Matches automatic links in the form <scheme:...>, where scheme is a valid URI scheme. Creates an anchor (<a>) element with the matched URL as both the href and text content.

        (state, match) => {
            let { autolink } = match.groups!
            let link = elem('a', text(autolink))
            link.href = autolink
            append(state, link)
        }, autoLink),
    parser(

Email Autolinks

Matches email addresses enclosed in angle brackets and creates a mailto link (<a href="mailto:...">).

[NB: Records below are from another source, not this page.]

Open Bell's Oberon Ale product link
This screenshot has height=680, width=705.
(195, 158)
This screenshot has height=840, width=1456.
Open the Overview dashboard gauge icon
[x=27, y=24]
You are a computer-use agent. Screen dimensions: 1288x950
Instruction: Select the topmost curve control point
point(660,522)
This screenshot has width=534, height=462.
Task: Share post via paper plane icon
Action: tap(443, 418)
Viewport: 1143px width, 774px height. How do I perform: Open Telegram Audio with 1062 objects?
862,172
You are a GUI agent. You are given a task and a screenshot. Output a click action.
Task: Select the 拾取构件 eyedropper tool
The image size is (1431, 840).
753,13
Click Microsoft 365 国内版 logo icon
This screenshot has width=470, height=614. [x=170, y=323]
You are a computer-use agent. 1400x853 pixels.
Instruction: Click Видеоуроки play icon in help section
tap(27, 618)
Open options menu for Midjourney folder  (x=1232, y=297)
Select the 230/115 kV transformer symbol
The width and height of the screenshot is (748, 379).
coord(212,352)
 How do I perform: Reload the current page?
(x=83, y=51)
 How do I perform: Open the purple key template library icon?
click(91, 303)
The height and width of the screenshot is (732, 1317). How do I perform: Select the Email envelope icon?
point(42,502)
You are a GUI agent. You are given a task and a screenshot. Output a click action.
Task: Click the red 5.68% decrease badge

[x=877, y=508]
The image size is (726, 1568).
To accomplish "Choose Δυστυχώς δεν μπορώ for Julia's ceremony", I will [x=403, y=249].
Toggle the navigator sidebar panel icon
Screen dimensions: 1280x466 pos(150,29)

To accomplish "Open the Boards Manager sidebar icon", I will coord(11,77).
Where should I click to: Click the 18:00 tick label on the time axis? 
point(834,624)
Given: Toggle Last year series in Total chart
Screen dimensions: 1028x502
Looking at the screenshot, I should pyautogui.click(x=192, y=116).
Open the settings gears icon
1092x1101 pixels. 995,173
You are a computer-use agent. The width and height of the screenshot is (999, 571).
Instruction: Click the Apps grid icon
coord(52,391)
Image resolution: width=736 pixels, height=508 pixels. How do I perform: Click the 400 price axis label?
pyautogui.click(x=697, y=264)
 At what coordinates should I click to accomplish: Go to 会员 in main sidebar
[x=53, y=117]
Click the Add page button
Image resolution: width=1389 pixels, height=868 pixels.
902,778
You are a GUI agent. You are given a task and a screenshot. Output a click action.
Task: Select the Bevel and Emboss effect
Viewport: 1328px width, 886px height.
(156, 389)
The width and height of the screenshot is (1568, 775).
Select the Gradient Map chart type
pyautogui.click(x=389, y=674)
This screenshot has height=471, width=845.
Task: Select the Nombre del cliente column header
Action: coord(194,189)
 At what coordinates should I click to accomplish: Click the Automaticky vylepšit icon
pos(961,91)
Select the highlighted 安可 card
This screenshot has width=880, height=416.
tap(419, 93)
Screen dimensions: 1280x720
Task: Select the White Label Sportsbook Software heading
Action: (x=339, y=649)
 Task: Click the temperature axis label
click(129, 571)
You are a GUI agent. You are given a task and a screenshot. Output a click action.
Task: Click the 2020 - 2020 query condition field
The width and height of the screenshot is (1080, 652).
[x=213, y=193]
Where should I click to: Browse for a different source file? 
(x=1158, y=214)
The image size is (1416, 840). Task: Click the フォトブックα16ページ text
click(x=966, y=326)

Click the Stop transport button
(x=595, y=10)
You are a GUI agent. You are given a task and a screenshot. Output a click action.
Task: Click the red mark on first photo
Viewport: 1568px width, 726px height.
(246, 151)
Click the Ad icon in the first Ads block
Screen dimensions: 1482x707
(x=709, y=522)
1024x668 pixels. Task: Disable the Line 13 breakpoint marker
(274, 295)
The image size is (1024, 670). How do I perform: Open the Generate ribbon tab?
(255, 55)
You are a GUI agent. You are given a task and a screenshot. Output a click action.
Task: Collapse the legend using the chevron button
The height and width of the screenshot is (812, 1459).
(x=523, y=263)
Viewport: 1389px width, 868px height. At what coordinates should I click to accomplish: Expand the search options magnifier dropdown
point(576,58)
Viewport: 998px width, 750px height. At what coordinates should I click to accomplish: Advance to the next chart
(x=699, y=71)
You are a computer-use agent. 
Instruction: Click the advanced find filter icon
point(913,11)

The email address is used as both the link text and the mailto target.

        (state, match) => {
            let { email } = match.groups!
            let link = elem('a', text(email))
            link.href = "mailto:" + email
            append(state, link)
        }, emailAutoLink),
    emOrStrong(emAsterisk),
    emOrStrong(emUnderscore),
    parser(

Raw HTML

Passes through raw HTML tags and their content. This parser matches HTML tags (including self-closing tags) and, if the tag contains inner content and a matching closing tag, parses the inner content as inline Markdown. Otherwise, the tag is inserted as raw HTML into the output.

        (state, match) => {
            let { tagstart, tagend, innerhtml } = match.groups!
            appendHtml(state, tagstart + tagend)
            if (tagend == ">" && innerhtml) {
                openBlock(state, lastBlock(state).parent.lastElementChild!,
                    BlockType.Inline)
                inlines(stateFrom(state, innerhtml))
                closeLastBlock(state)
            }
        }, rawHtml)
]

We initialize the combined regexp when it is first used. Thus we can register new inline parsers before calling the parser. After that the list of parsers is locked down.

let inlineRegexp: RegExp

This function repeatedly applies inline parsers using a regular expression matcher until no more matches are found. After all inline elements have been parsed, it flushes any remaining inline content in the parser state.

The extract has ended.